Matthew Stokes

Personal information
- Full name: Matthew William Reeve Stokes
- Born: 7 October 1995 (age 30) Edinburgh
- Batting: Right-handed
- Bowling: Right-arm medium pace
- Role: All-rounder

International information
- National side: Guernsey;
- T20I debut (cap 10): 31 May 2019 v Jersey
- Last T20I: 23 May 2026 v Jersey

Career statistics
| Competition | T20I |
| Matches | 55 |
| Runs scored | 1,368 |
| Batting average | 40.23 |
| 100s/50s | 1/7 |
| Top score | 100 |
| Balls bowled | 674 |
| Wickets | 33 |
| Bowling average | 24.66 |
| 5 wickets in innings | 0 |
| 10 wickets in match | 0 |
| Best bowling | 3/42 |
| Catches/stumpings | 24/– |
- Source: Cricinfo, 26 May 2026

= Matthew Stokes (cricketer) =

Guernsey cricketer (born 1995)

Matthew Stokes (born 7 October 1995) is a cricketer who plays for Guernsey. He played in the 2014 ICC World Cricket League Division Five tournament. In May 2015 he participated in the 2015 ICC Europe Division One tournament.

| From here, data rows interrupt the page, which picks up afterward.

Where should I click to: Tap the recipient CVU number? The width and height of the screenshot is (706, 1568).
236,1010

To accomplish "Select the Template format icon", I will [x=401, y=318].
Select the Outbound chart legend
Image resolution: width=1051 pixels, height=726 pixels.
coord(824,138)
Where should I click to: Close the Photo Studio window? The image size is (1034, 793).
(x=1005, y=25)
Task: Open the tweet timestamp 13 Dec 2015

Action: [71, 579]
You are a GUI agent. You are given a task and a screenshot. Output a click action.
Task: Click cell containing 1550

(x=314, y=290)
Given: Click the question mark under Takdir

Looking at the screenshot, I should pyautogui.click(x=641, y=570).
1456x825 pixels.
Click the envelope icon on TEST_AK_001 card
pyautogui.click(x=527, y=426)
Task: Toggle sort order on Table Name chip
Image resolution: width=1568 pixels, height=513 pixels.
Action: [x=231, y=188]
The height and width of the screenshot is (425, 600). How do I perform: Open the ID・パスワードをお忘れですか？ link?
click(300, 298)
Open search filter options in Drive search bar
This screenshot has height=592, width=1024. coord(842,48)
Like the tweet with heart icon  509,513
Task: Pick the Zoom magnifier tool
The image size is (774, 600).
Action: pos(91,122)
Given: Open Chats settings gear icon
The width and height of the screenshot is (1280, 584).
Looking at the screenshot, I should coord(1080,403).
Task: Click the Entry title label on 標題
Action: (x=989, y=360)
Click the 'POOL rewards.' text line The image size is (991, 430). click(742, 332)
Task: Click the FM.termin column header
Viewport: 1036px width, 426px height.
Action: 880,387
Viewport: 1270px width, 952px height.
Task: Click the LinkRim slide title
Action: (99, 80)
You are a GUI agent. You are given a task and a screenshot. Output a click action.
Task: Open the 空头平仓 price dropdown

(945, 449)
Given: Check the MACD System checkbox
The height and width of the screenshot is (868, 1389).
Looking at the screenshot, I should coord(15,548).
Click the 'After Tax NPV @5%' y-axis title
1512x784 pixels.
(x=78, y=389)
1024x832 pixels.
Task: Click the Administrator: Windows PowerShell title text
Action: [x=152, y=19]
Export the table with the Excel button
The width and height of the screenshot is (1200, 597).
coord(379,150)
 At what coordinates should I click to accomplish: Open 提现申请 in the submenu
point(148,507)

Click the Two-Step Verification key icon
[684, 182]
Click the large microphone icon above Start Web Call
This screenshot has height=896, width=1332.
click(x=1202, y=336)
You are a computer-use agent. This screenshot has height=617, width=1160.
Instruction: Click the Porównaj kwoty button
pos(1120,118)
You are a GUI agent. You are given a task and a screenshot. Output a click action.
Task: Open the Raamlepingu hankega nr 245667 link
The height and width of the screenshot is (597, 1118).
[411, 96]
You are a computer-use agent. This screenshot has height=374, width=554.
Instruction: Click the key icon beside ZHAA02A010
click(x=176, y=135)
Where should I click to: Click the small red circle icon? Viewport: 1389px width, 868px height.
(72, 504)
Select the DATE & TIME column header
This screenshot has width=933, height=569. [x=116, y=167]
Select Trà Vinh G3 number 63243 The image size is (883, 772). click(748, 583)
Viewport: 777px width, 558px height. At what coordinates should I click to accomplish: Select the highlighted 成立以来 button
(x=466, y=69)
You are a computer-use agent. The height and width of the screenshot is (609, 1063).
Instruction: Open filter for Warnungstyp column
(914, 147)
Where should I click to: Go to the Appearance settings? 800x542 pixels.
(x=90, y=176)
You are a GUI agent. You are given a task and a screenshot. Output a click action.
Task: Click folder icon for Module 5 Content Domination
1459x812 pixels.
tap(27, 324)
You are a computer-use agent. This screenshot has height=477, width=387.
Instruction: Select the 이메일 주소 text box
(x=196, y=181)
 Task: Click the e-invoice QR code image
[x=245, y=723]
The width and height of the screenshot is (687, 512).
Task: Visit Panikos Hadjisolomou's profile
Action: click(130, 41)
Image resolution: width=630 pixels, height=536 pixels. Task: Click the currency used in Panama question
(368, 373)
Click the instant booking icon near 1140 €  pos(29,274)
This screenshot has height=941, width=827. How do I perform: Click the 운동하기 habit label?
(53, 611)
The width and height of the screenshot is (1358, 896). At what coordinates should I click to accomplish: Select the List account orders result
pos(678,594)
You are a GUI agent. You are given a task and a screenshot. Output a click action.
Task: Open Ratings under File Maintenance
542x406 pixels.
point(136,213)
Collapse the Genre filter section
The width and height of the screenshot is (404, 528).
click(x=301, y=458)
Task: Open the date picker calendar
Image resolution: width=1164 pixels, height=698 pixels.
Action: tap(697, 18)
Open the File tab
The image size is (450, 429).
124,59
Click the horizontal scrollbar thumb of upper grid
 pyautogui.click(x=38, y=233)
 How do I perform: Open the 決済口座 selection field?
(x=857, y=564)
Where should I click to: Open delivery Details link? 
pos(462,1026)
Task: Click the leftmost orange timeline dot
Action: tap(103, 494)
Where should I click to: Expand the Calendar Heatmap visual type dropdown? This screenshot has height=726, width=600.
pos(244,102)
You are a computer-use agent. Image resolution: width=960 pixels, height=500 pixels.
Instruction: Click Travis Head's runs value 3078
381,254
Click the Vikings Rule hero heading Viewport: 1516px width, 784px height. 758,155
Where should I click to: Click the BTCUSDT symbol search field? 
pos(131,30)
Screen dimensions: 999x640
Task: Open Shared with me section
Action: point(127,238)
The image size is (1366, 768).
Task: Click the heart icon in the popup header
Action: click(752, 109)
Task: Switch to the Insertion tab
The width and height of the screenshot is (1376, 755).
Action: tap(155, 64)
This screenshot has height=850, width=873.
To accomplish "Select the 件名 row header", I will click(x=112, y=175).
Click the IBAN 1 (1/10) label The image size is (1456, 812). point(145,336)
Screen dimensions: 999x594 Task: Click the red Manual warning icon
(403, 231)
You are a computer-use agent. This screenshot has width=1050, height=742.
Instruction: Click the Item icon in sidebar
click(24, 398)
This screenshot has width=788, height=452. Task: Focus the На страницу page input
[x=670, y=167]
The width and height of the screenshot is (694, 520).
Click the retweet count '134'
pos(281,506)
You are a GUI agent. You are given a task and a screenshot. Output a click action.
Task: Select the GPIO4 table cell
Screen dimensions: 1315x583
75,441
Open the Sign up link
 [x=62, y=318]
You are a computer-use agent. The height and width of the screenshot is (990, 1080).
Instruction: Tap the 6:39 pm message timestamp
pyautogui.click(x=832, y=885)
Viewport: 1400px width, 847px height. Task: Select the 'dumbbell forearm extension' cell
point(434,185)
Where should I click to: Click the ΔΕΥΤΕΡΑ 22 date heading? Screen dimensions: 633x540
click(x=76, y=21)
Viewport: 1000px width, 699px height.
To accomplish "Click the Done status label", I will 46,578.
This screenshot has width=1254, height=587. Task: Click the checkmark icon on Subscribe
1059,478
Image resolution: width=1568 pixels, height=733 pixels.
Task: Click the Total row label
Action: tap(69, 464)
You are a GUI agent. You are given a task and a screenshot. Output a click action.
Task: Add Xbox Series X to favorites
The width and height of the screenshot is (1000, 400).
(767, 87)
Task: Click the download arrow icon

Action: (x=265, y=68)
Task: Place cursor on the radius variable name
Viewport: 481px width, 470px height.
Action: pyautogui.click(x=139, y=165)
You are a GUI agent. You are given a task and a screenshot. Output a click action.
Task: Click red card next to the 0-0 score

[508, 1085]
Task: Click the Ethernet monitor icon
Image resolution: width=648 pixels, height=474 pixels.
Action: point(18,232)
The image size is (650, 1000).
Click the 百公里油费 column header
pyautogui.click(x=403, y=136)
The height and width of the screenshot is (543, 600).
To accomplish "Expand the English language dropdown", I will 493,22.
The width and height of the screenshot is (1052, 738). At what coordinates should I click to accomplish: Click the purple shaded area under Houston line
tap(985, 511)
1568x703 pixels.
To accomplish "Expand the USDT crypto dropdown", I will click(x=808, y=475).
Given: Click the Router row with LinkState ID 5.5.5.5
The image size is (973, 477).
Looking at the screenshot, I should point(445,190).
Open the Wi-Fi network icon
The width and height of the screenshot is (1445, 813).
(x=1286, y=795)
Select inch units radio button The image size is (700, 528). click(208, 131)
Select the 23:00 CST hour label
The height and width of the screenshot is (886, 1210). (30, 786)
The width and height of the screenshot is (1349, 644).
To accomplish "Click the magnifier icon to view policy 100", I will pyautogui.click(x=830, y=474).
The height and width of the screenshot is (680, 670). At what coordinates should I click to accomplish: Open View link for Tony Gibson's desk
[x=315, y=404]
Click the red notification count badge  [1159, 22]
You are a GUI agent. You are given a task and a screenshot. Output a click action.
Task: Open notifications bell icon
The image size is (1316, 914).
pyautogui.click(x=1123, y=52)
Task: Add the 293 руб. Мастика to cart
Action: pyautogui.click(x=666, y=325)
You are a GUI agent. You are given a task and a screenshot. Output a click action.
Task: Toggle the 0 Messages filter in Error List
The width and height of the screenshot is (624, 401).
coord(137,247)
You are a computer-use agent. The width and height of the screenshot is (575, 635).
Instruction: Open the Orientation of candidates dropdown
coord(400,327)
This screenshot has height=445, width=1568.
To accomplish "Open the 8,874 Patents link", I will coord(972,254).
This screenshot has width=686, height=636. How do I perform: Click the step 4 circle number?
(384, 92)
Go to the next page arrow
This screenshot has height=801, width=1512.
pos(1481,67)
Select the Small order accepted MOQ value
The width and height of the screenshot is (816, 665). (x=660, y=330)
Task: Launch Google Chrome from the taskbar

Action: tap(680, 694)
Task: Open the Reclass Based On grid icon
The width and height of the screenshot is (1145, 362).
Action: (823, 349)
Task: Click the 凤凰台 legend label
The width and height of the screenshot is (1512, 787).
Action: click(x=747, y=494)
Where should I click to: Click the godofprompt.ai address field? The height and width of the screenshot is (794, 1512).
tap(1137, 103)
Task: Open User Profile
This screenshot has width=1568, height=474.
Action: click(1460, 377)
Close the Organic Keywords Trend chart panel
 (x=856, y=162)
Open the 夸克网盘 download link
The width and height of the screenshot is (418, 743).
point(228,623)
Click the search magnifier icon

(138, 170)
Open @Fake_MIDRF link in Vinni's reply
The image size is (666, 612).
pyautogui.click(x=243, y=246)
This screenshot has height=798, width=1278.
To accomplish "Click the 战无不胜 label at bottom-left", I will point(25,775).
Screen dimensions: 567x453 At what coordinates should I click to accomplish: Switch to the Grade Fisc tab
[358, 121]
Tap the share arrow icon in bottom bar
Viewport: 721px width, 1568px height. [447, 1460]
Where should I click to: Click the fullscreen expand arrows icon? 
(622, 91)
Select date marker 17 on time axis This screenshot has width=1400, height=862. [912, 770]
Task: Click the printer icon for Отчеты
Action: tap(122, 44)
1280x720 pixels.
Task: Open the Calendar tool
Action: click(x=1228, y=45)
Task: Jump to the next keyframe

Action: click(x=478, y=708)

On 8 September 2015 in the 2015 ICC World Cricket League Division Six, Stokes scored an unbeaten 135 against Botswana.

He played in the 2016 ICC World Cricket League Division Five tournament, becoming the second highest run scorer in the competition with 247 runs from 6 matches.

In September 2018, he was the leading run-scorer for Guernsey in Group C of the 2018–19 ICC World Twenty20 Europe Qualifier tournament, with 132 runs in five matches.

In May 2019, he was named in Guernsey's squad for the 2019 T20 Inter-Insular Cup. He made his Twenty20 International (T20I) debut for Guernsey against Jersey on 31 May 2019. The same month, he was named in Guernsey's squad for the Regional Finals of the 2018–19 ICC T20 World Cup Europe Qualifier tournament in Guernsey.

In May 2021, during the Odey Wealth Championship in Guernsey, Stokes scored 213 not out from 168 balls in a 50-over match.

On 3 May 2026, Stokes became the first Guernsey player to make a T20I century when he scored exactly 100 against the Isle of Man at King George V Sports Ground.